-- 読解用テキスト --

概要
東京大学大学院理学系研究科の高橋朋子客員共同研究員(兼:埼玉大学大学院理工学研究科助教)と程久美子准教授(研究当時、現:特任研究員)、千葉大学真菌医学研究センターの米山光俊教授らの研究グループは、RNAサイレンシングの制御因子であるTRBPがウイルス感染により機能変換することで、ウイルス感染細胞の抗ウイルス免疫応答が制御されることを明らかにしました。
ウイルスが細胞に感染すると、生体をウイルスから防御するために、抗ウイルス免疫応答が誘導されます。この免疫応答には、抗ウイルス性サイトカイン(注1)であるI型インターフェロン(IFN)の分泌や、アポトーシス(注2)と呼ばれるウイルス感染細胞の細胞死があります。IFNは細胞外に分泌されると、数百のIFN誘導遺伝子群(IFN-stimulated gene, ISG)と呼ばれるタンパク質の発現を誘導し、細胞を抗ウイルス状態にします。この応答はIFN応答とよばれ、細胞内のウイルス複製を抑制します。一方、ウイルス感染細胞のアポトーシスによる細胞死は、ウイルスが感染した細胞を細胞ごと生体から排除することで、生体内でのウイルス増殖を抑制します。ウイルス感染によるIFN応答と細胞死のバランスは、ウイルス増殖を効率よく抑制するために精密に制御されていると考えられますが、その仕組みは不明でした。本研究により明らかになったTRBPの機能変換がIFN応答と細胞死のバランスを制御する仕組みは、抗ウイルス治療や核酸医薬への応用が期待されます。
(注1)サイトカイン
細胞から分泌されるタンパク質であり、細胞間相互作用に関与する生理活性物質の総称。
(注2)アポトーシス
多細胞生物の細胞において能動的に起こる、プログラムされた細胞死で、システインプロテアーゼであるカスパーゼの活性化により誘導される。

-- 課題詳細 --
上に示した、TRBPによる抗ウイルス免疫応答の制御に関する研究概要の全文を、改変せずに出力してください。

-- 行データ抜粋 --

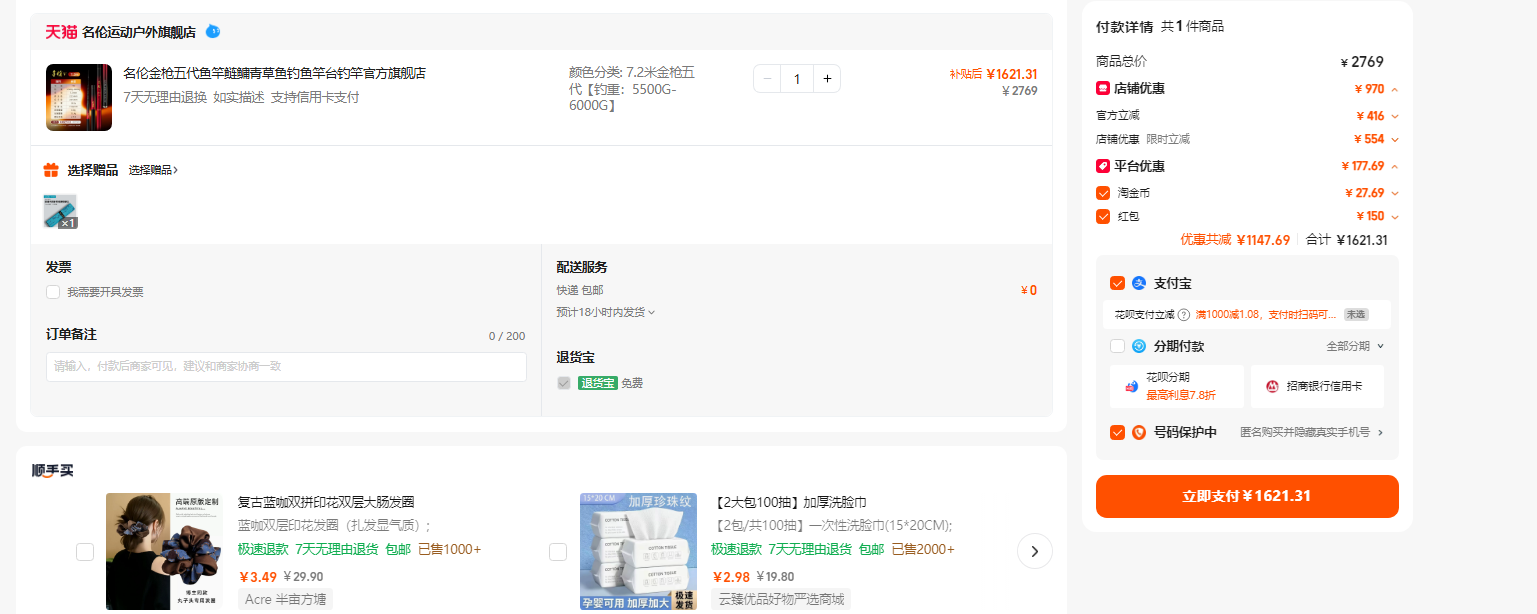The width and height of the screenshot is (1537, 614).
Task: Click the 花呗支付立减 help question icon
Action: 1184,315
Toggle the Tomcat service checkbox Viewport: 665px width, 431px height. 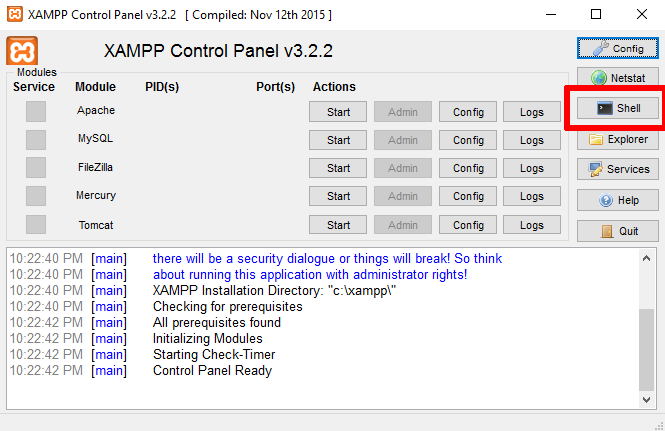click(36, 224)
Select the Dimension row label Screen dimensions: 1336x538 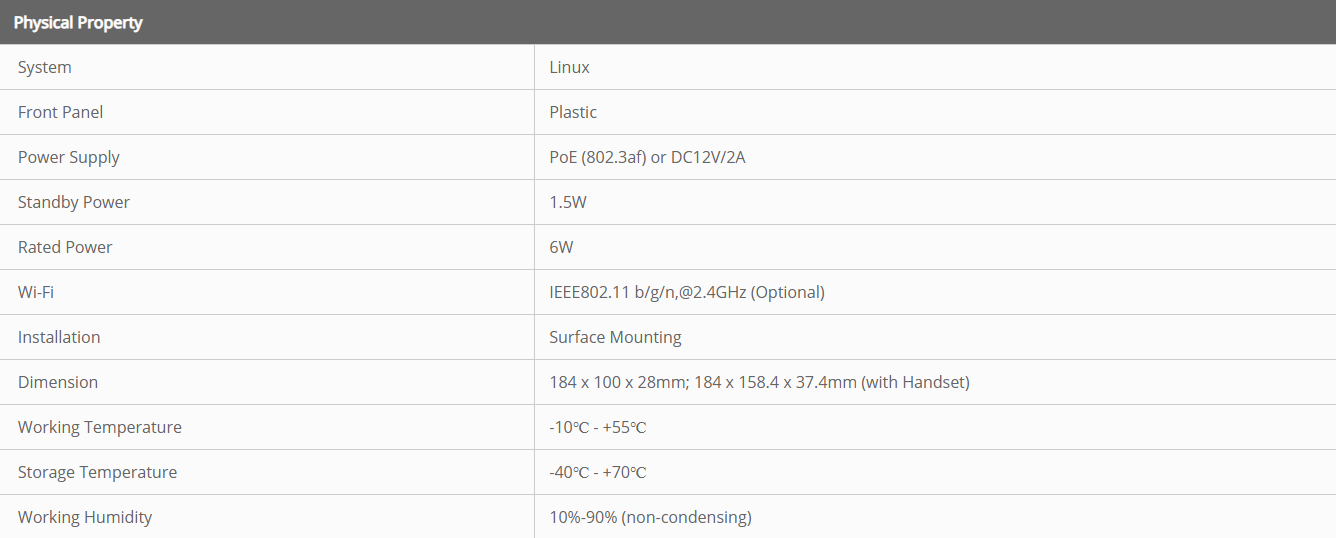(58, 382)
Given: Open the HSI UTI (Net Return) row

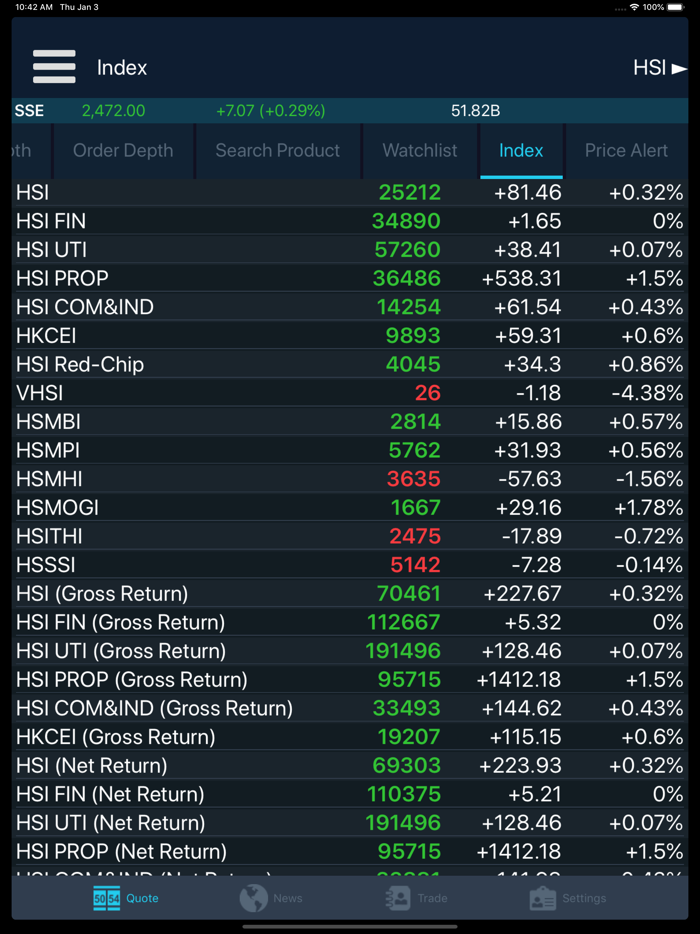Looking at the screenshot, I should tap(350, 823).
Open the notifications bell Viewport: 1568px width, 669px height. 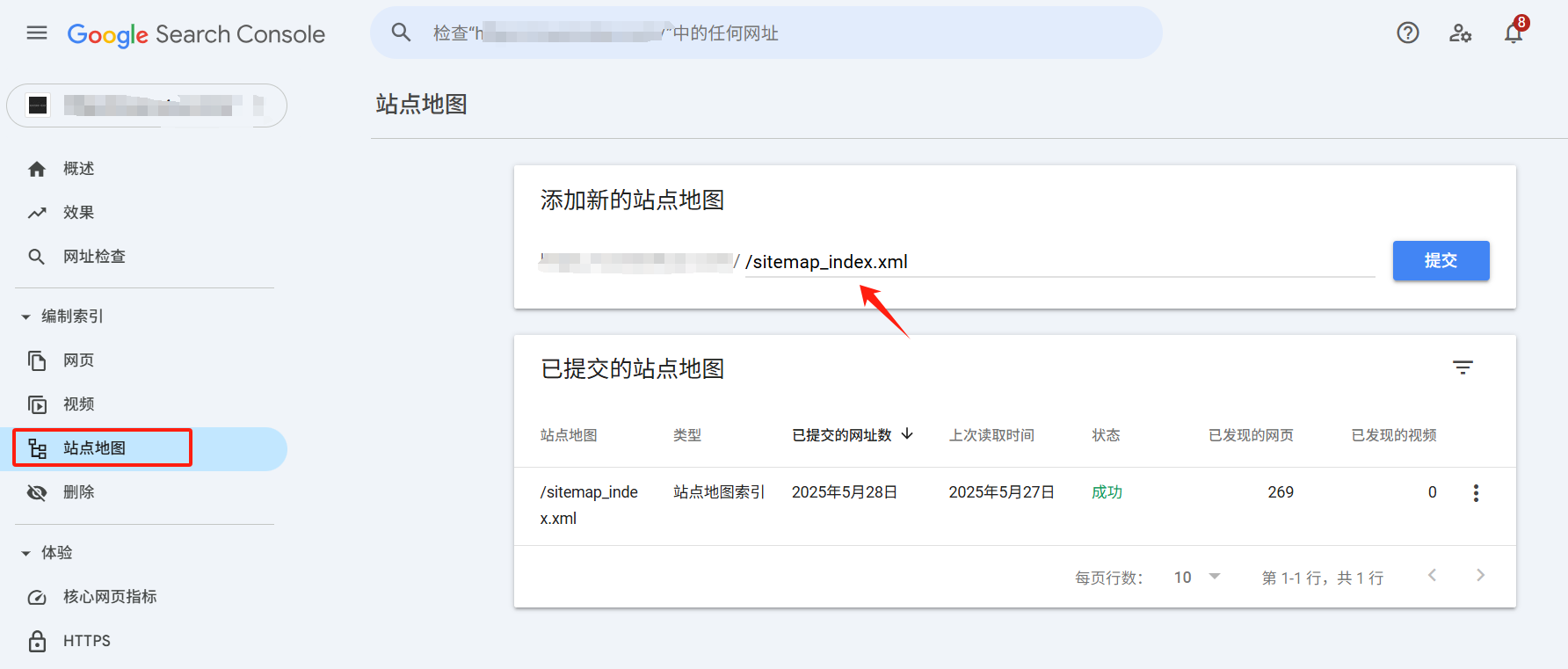click(1513, 33)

-- 解答例 --
概要
東京大学大学院理学系研究科の高橋朋子客員共同研究員(兼:埼玉大学大学院理工学研究科助教)と程久美子准教授(研究当時、現:特任研究員)、千葉大学真菌医学研究センターの米山光俊教授らの研究グループは、RNAサイレンシングの制御因子であるTRBPがウイルス感染により機能変換することで、ウイルス感染細胞の抗ウイルス免疫応答が制御されることを明らかにしました。
ウイルスが細胞に感染すると、生体をウイルスから防御するために、抗ウイルス免疫応答が誘導されます。この免疫応答には、抗ウイルス性サイトカイン(注1)であるI型インターフェロン(IFN)の分泌や、アポトーシス(注2)と呼ばれるウイルス感染細胞の細胞死があります。IFNは細胞外に分泌されると、数百のIFN誘導遺伝子群(IFN-stimulated gene, ISG)と呼ばれるタンパク質の発現を誘導し、細胞を抗ウイルス状態にします。この応答はIFN応答とよばれ、細胞内のウイルス複製を抑制します。一方、ウイルス感染細胞のアポトーシスによる細胞死は、ウイルスが感染した細胞を細胞ごと生体から排除することで、生体内でのウイルス増殖を抑制します。ウイルス感染によるIFN応答と細胞死のバランスは、ウイルス増殖を効率よく抑制するために精密に制御されていると考えられますが、その仕組みは不明でした。本研究により明らかになったTRBPの機能変換がIFN応答と細胞死のバランスを制御する仕組みは、抗ウイルス治療や核酸医薬への応用が期待されます。
(注1)サイトカイン
細胞から分泌されるタンパク質であり、細胞間相互作用に関与する生理活性物質の総称。
(注2)アポトーシス
多細胞生物の細胞において能動的に起こる、プログラムされた細胞死で、システインプロテアーゼであるカスパーゼの活性化により誘導される。